Where the practice of regrowing trees and shrubs is integrated into crops and grazing pastures, it helps to restore soil structure and fertility, inhibit erosion and soil moisture evaporation, rehabilitate springs and the water table, and increase biodiversity. In addition, some tree species also bring nutrients such as nitrogen back into the soil.
Through FMNR, there have been cases of crop yields on farmland doubling, and communities have had more access to building timber and firewood, fodder and shade for livestock, and wild foods for nutrition and medication. Overall, it can contribute to increased incomes and living standards for farming families and their communities.

Case studies from Niger, Malawi, and India show that the use of FMNR can very quickly expand over the landscape – to the scale of millions of hectares. It appears that a ‘farmer-to-farmer’ spread has been pertinent to the fast scaling of FMNR. Once one farmer saw the benefits of the practice, other farmers started to apply it to their farms as well – given that the only tool needed is a pruning for machete, whilst seeds and stumps of beneficial trees are readily present in the ground.

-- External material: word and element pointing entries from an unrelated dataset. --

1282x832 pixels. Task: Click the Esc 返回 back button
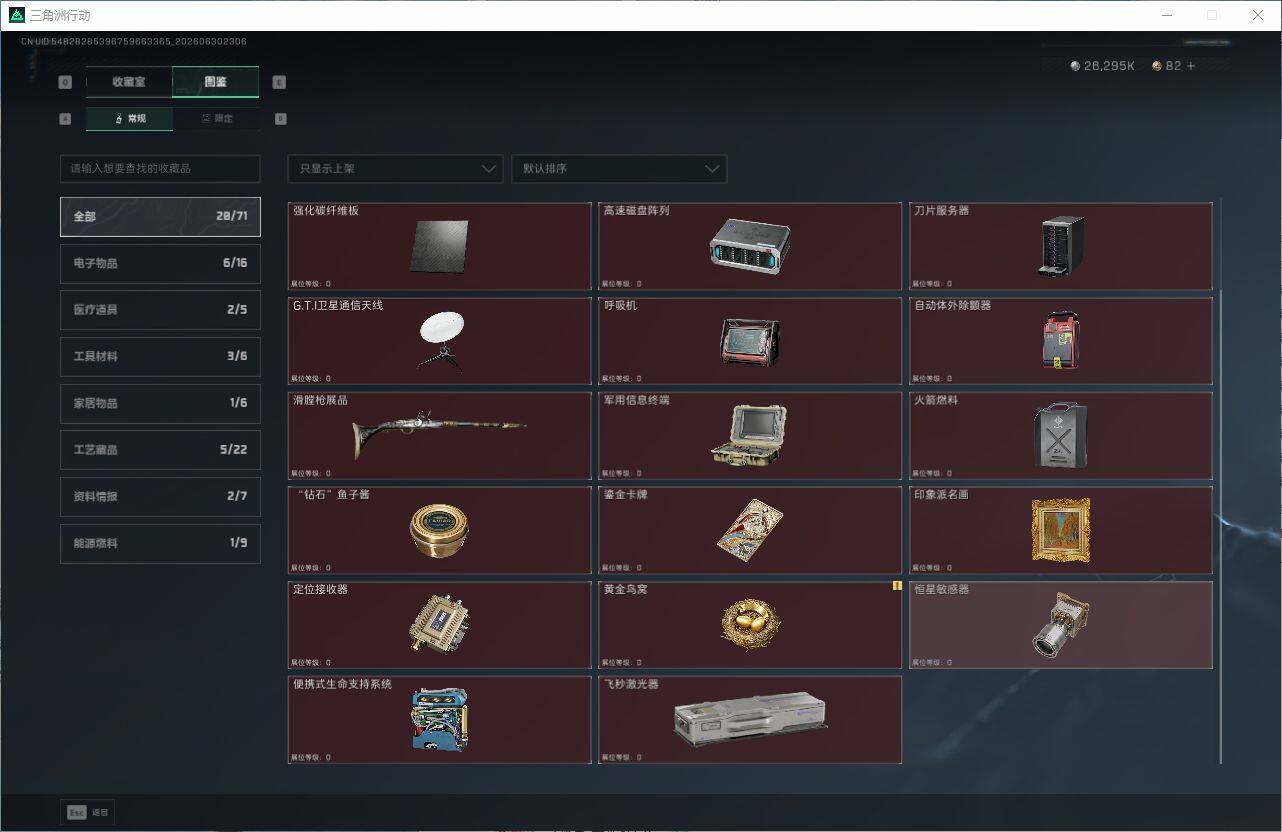(88, 812)
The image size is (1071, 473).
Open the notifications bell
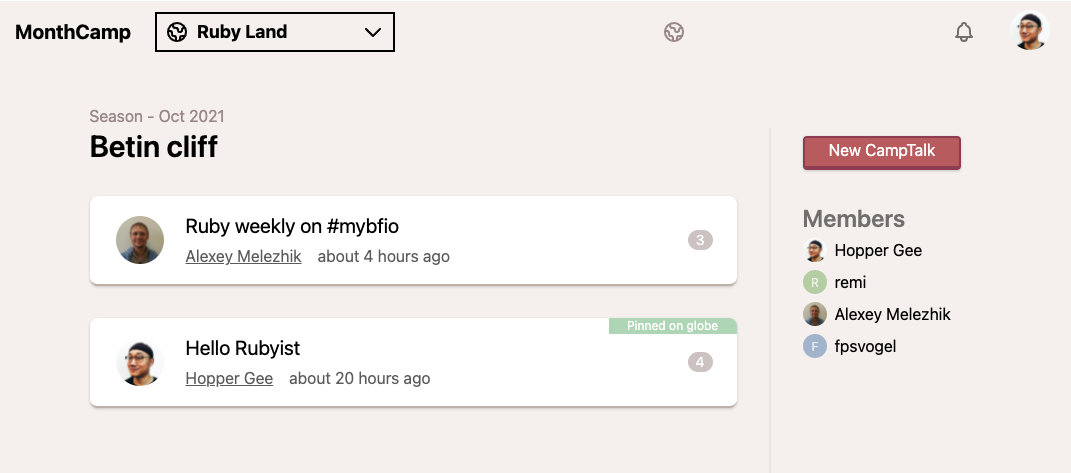[x=964, y=32]
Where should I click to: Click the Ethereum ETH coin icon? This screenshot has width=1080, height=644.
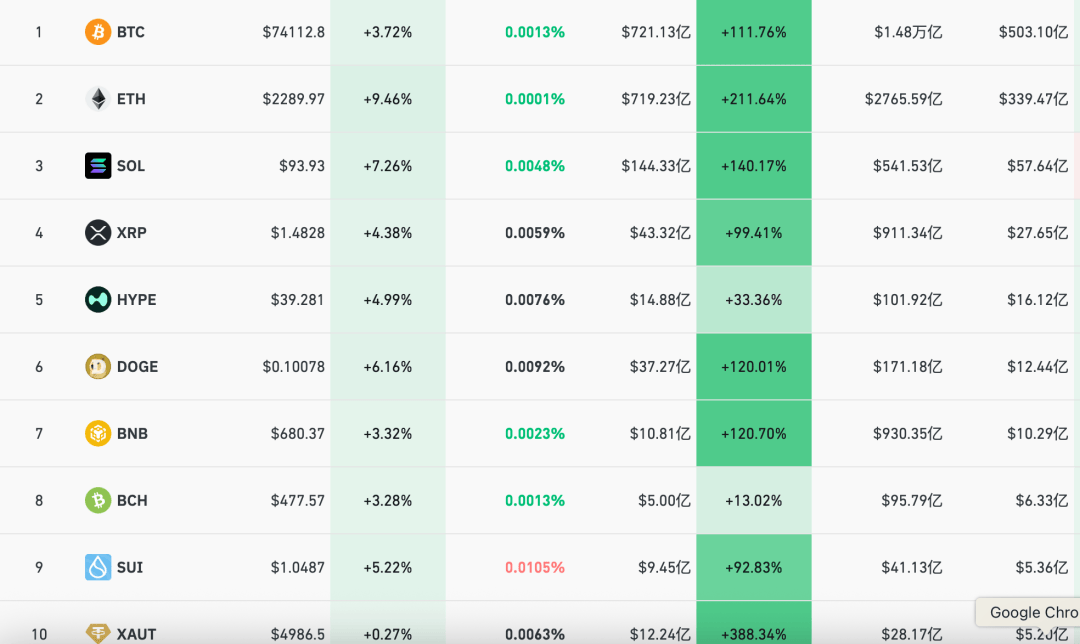point(98,99)
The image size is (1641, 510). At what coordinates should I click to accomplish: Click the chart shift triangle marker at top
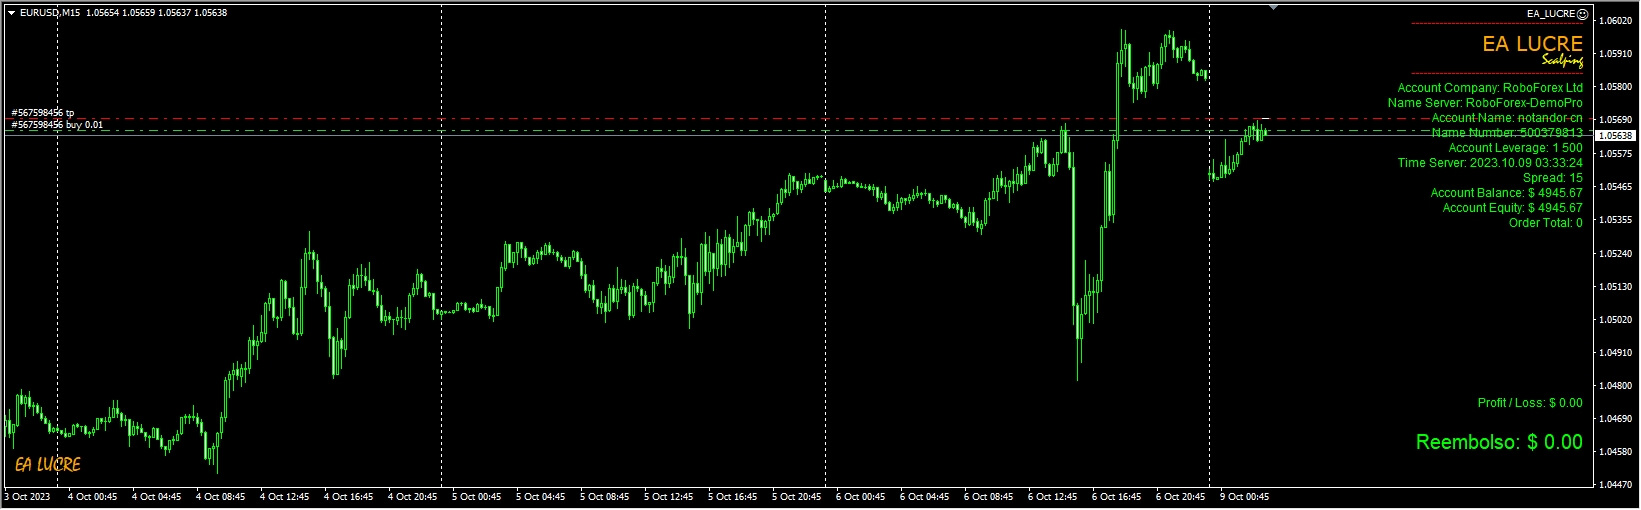pos(1273,7)
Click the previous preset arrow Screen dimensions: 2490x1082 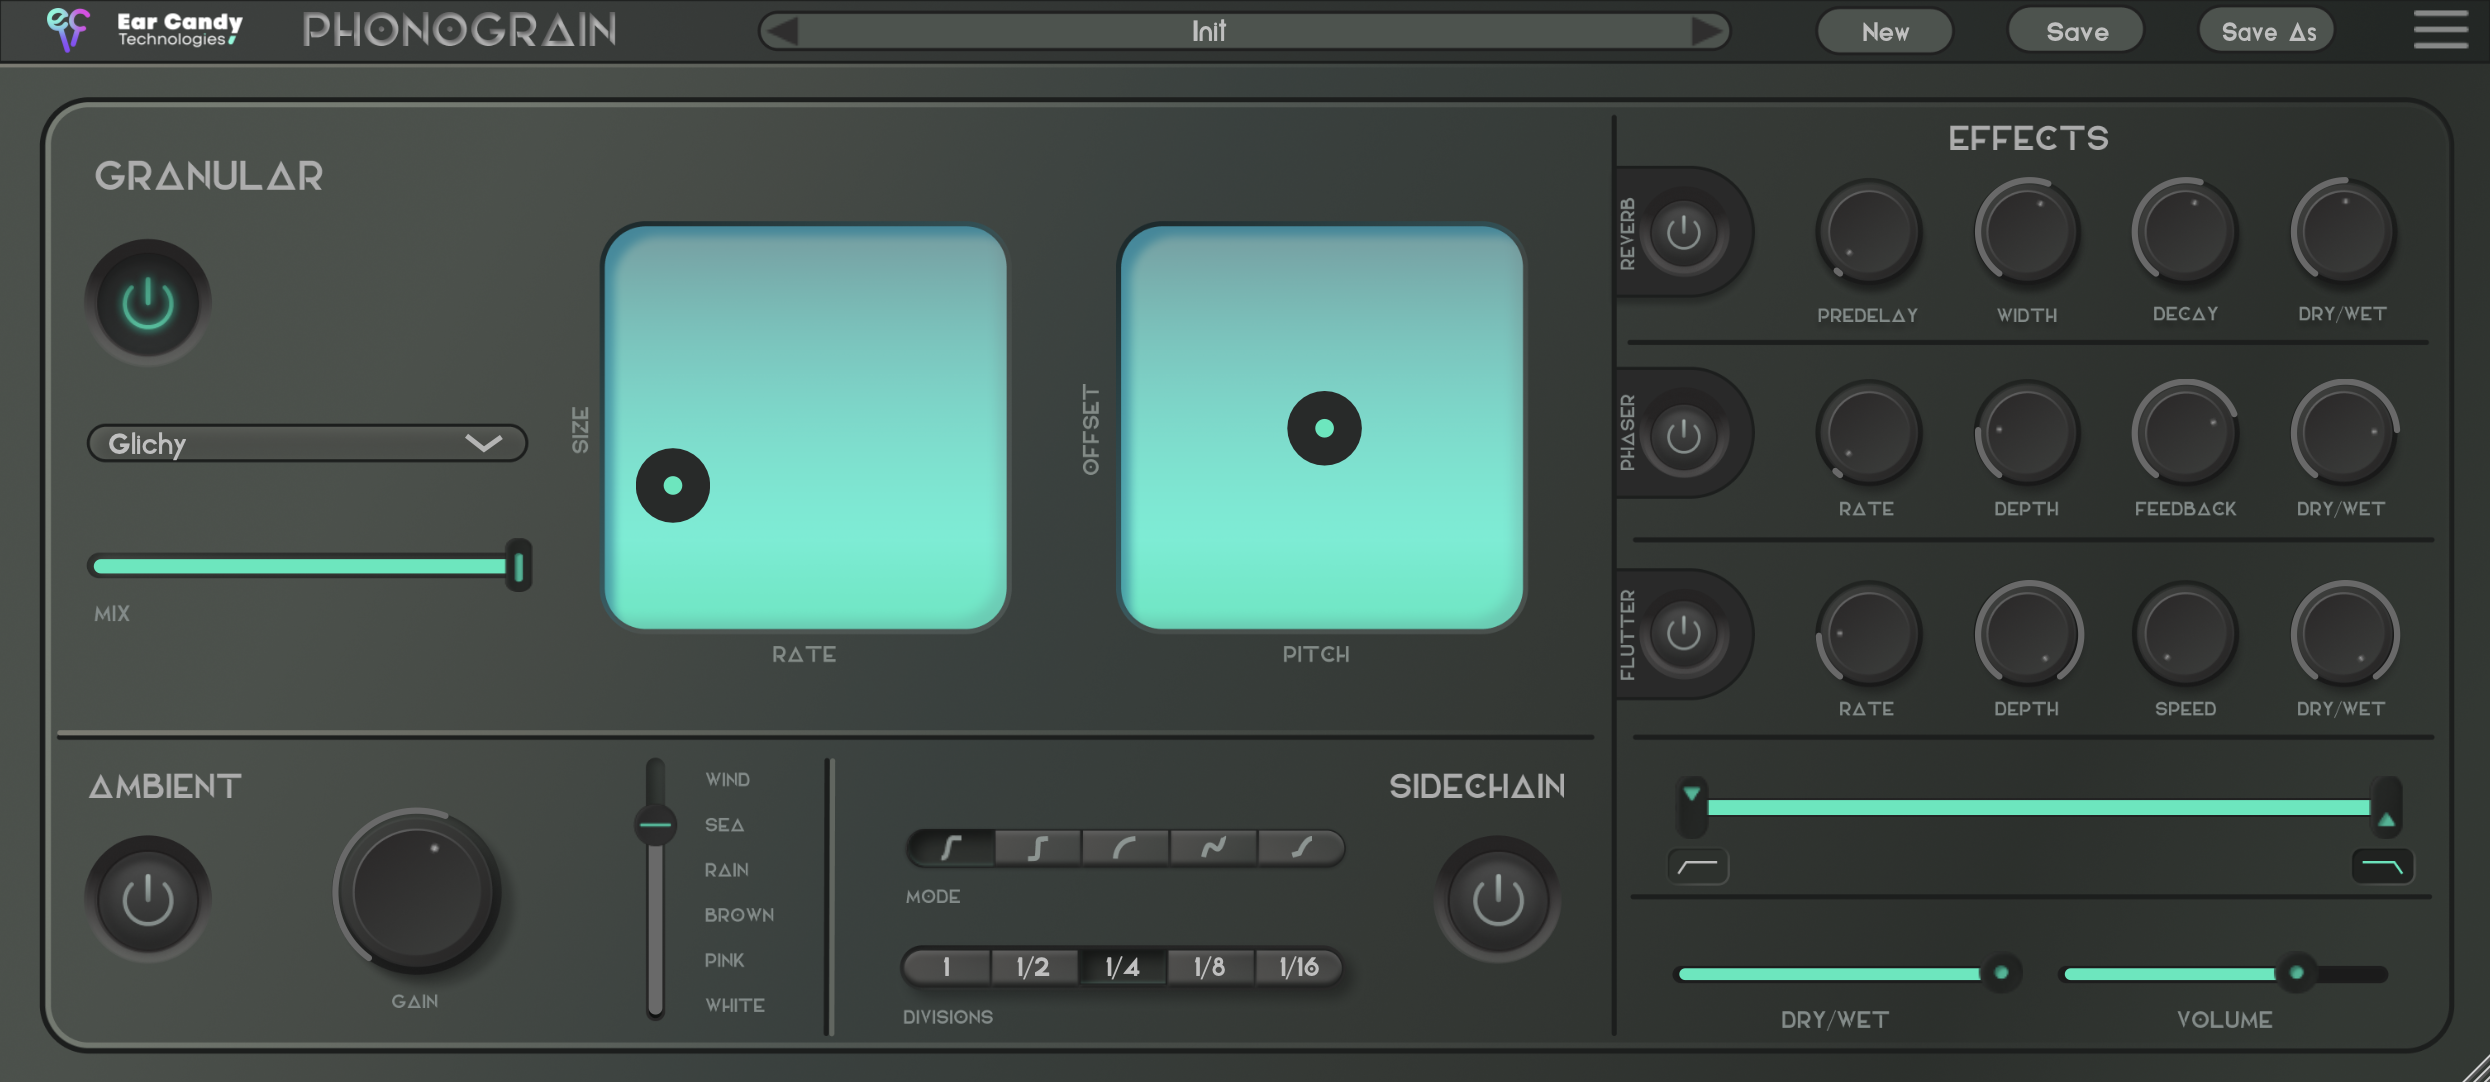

Chris Reij of the World Resources Institute (WRI) explains how he thinks the low-cost and high-effectiveness of some farming techniques stimulates spontaneous adoption: he discusses the case for FMNR in this article, and discusses the case for zaï (small planting pits filled with compost) in the video below.
The video features Yacouba Sawadogo, known as ‘the man who stopped the desert’. Sawadogo is a pioneering farmer who re-introduced the forgotten practice of zaï in northern Burkina Faso. In 2018, Sawadogo received the Right Livelihoods Award (commonly known as the ‘alternative noble prize’) for his pioneering work.
Starting around 1980, during a phase of severe drought, Sawadogo has to the present day successfully created an almost 40-hectare forest on formerly barren and abandoned land. When neighbouring farmers saw him digging his pits in the barren, rock-hard soil, they thought he must have gone mad.
Today, it has more than 60 species of trees and bushes and is arguably one of the most diverse forests planted and managed by a farmer in the Sahel. Through ‘zaï markets’ on his land to share his experiences, Yacouba Sawadogo has inspired farmers throughout the region to use his techniques.

What we aim for: the Ripple Effect
Through reNature’s Model Farm and Model School approaches, we aim to stimulate the uptake of agroforestry amongst farmers, aiming for a similar ripple effect as was witnessed with FMNR and other techniques in Niger, Malawi, and India. Realising that multinational organisations could play a pivotal role in transforming agriculture, the ripple effect should extend to these entities as well.
In a similar fashion to what Yacouba Sawadogo has done, we want to create and showcase examples of regenerative agroforestry worldwide, quantify the benefits for people and nature, and ultimately make it clear to both farmers as well as multinational companies that transformation of agriculture is both vital and fruitful.